Kauai’s Spalding Monument

On Sunday afternoon, April 20, 1930, dedication services chaired by K. Miyasaki and S. Takata were held at Kauai’s Spalding Monument, which had been recently erected by Japanese residents of Kealia in honor of former Makee Sugar Co. owner Colonel Zephaniah S. Spalding (1837-1927).

Spalding Monument was constructed of concrete and lava rock two miles above Kealia at the junction of what was then called the Government Road, now known as Kealia Road, and Valley House Road, presently designated Hauaala Road.

Mounted in the center on a large stone was affixed a plaque bearing the likeness of Colonel Spalding, and below that plaque, another plaque was attached bearing an inscription with the date of Spalding’s birth and death.

Nowadays, and for quite some time, perhaps since the 1990s, both plaques remain, but the likeness of Col. Spalding on one plaque, and the inscription on the other, have been defaced.

The principal speaker at the dedication was Philip L. Rice, who would become, in 1956, the last chief justice of the Supreme Court of the Territory of Hawaii.

He noted that Spalding’s father-in-law, Captain James Makee, founded Makee Sugar Co. in 1877, and upon the death of Makee in 1878, Spalding purchased majority interest in Makee Sugar Co. to become its owner and manager.
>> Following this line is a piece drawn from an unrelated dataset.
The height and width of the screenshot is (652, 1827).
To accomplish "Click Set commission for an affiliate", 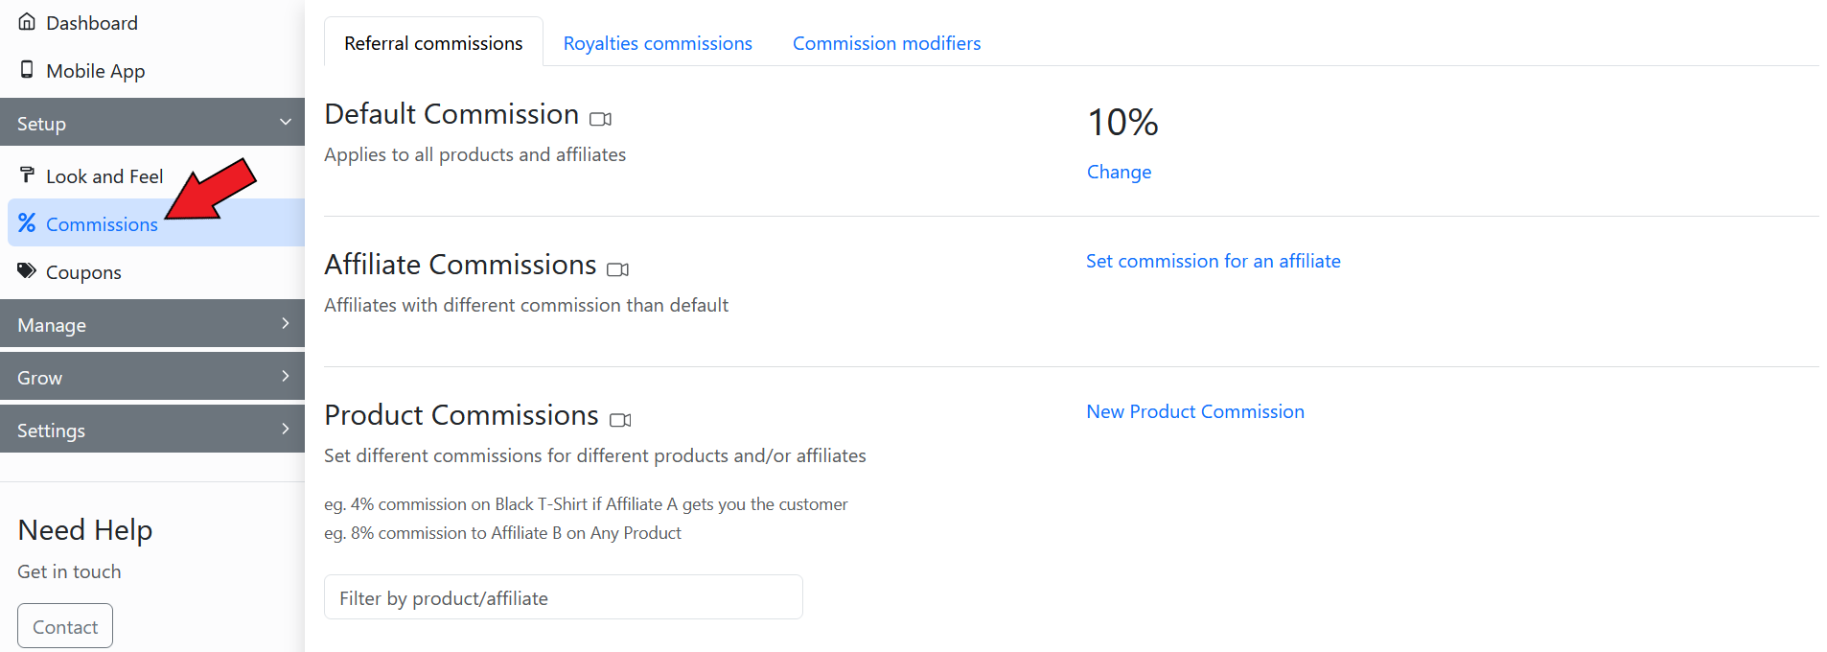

Rice also mentioned that Spalding sold the controlling shares of Makee Sugar Co. to Lihue Plantation in 1916 for $1,500,000 (about $34,000,000 in today’s dollars).

S. Takata, who’d been elected president of the Society of American Citizens of Japanese Ancestry of Kauai for 1925, then remarked that Spalding, born in Ohio, had commanded the 27thOhio Infantry during the American Civil War, and in 1867, had arrived in Hawaii as a secret agent of the United States with the mission of learning what effects a proposed reciprocity treaty would have on relations between the United States and the Hawaiian Kingdom.

I. Araki followed with a Japanese translation of Takata’s speech, and Spalding’s son, Rufus, thanked the Kealia Japanese for the monument erected to his father’s memory.

2 Comments
  1. Ken Conklin April 29, 2018 6:08 am Reply

    A week ago, in the context of President Trump’s White House state dinner for French President Macron, there were published reminders that the very first state dinner in the White House was staged by President Grant in honor of King Kalakaua in 1874. Kalakaua, newly elected as King, had journeyed to Washington to negotiate a reciprocity treaty whereby the U.S. would grant favorable tariff treatment for Hawaiian sugar imports in return for Hawaii giving the U.S. favorable treatment for exclusive use of Pearl Harbor as a naval base.

    It is usually General Schofield who is targeted by Hawaiian sovereignty activists as being a secret spy for the U.S. regarding acquisition of Pearl Harbor. Wikipedia says “Schofield Barracks is named after Lieutenant General John McAllister Schofield, Commanding General United States Army August 1888 to September 1895. He had been sent to Hawaiʻi in 1872 and had recommended the establishment of a naval base at Pearl Harbor.” It makes sense to send the lower-ranking Colonel Spalding to Honolulu as a sort of “advance man” to scout Pearl Harbor for his boss General Schofield.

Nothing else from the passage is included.